Basic environment: -

And basic connect-login...

            _LOGGER.info('Creating mqtt_connection...')

            self.event_loop_group: io.EventLoopGroup = io.EventLoopGroup(1)
            self.host_resolver: io.DefaultHostResolver =\
                io.DefaultHostResolver(self.event_loop_group)
            self.client_bootstrap: io.ClientBootstrap =\
                io.ClientBootstrap(self.event_loop_group,
                                   self.host_resolver)

            # An AWS IoT MQTT Client
            mqtt_connection: awscrt.mqtt.Connection =\
                mqtt_connection_builder.mtls_from_path(
                    endpoint=AWS_IOT_MQTT_ENDPOINT,
                    cert_filepath=AWS_IOT_MQTT_CERT_DIR + '/ca.crt',
                    pri_key_filepath=AWS_IOT_MQTT_CERT_DIR + '/privkey.pem',
                    ca_filepath=AWS_IOT_MQTT_CERT_DIR + '/crt.crt',
                    client_bootstrap=self.client_bootstrap,
                    client_id=AWS_IOT_MQTT_CLIENT_ID,
                    clean_session=False,
                    keep_alive_secs=_MQTT_KEEP_ALIVE_S)
AndrewGotz commented 2 years ago

Hey so are we really being told for this specific issue to still move back to v1 api?
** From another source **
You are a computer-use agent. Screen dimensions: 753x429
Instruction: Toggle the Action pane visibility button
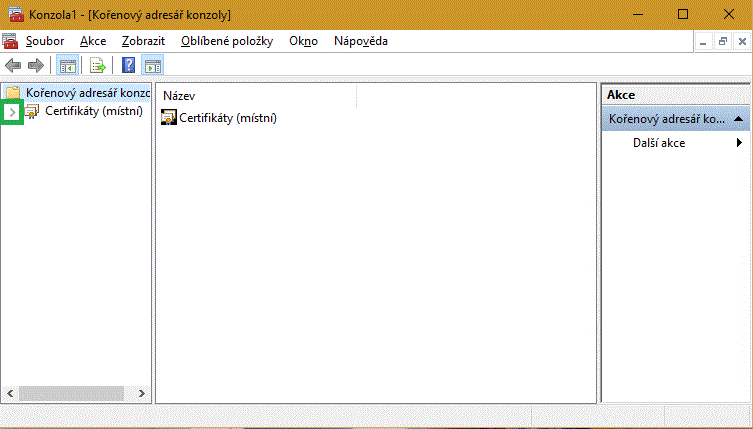tap(153, 66)
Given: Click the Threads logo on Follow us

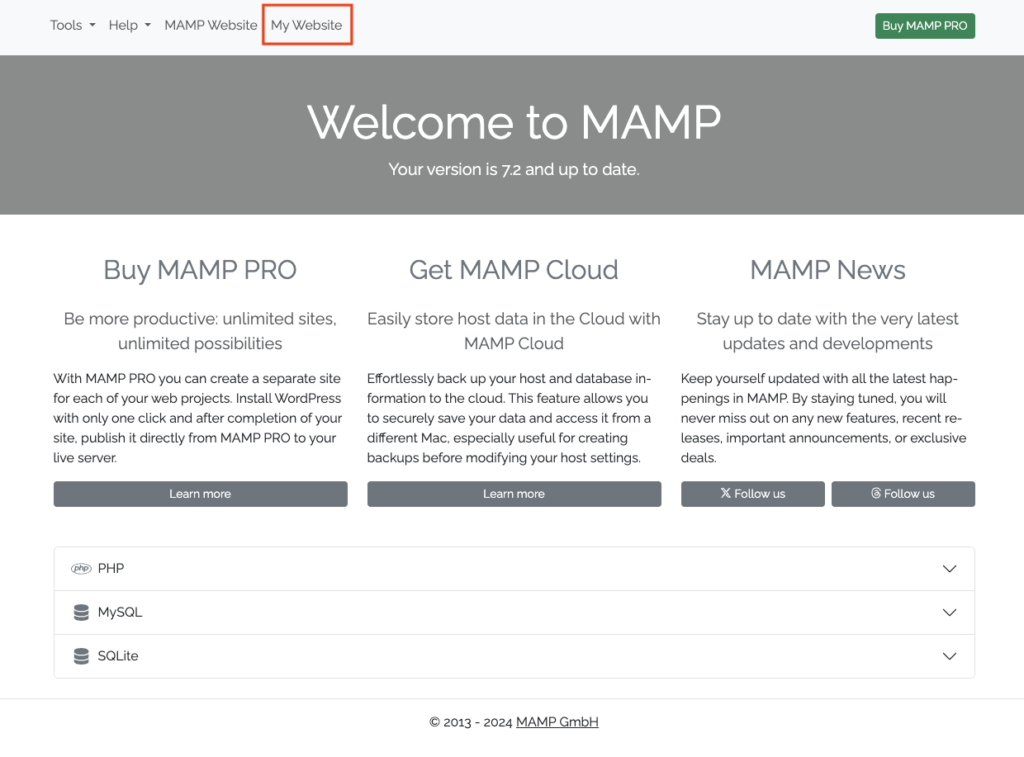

Is there any ETA on a fix for this?

I am using the java SDK and hitting this same issue using v2 on a linux box -

Caused by: software.amazon.awssdk.crt.CrtRuntimeException: TlsContext.tls_ctx_new: Failed to create new aws_tls_ctx (aws_last_error: AWS_IO_TLS_CTX_ERROR(1033), Failed to create tls context)

cc @TwistedTwigleg

jmklix commented 2 years ago

This original problem was solved, but AWS_IO_TLS_CRX_ERROR can be caused by many different things. @AndresGotz or anyone else who comes across this error please open a new issue in the respective sdk and include all information about your current error.

Th3G4mbl3r commented 2 years ago

I am closing the issue as the original reason i got this issue was with certificate file parsing which as explained in the thread was resolved.

github-actions[bot] commented 2 years ago

⚠️COMMENT VISIBILITY WARNING⚠️

Comments on closed issues are hard for our team to see. If you need more assistance, please either tag a team member or open a new issue that references this one. If you wish to keep having a conversation with other community members under this issue feel free to do so.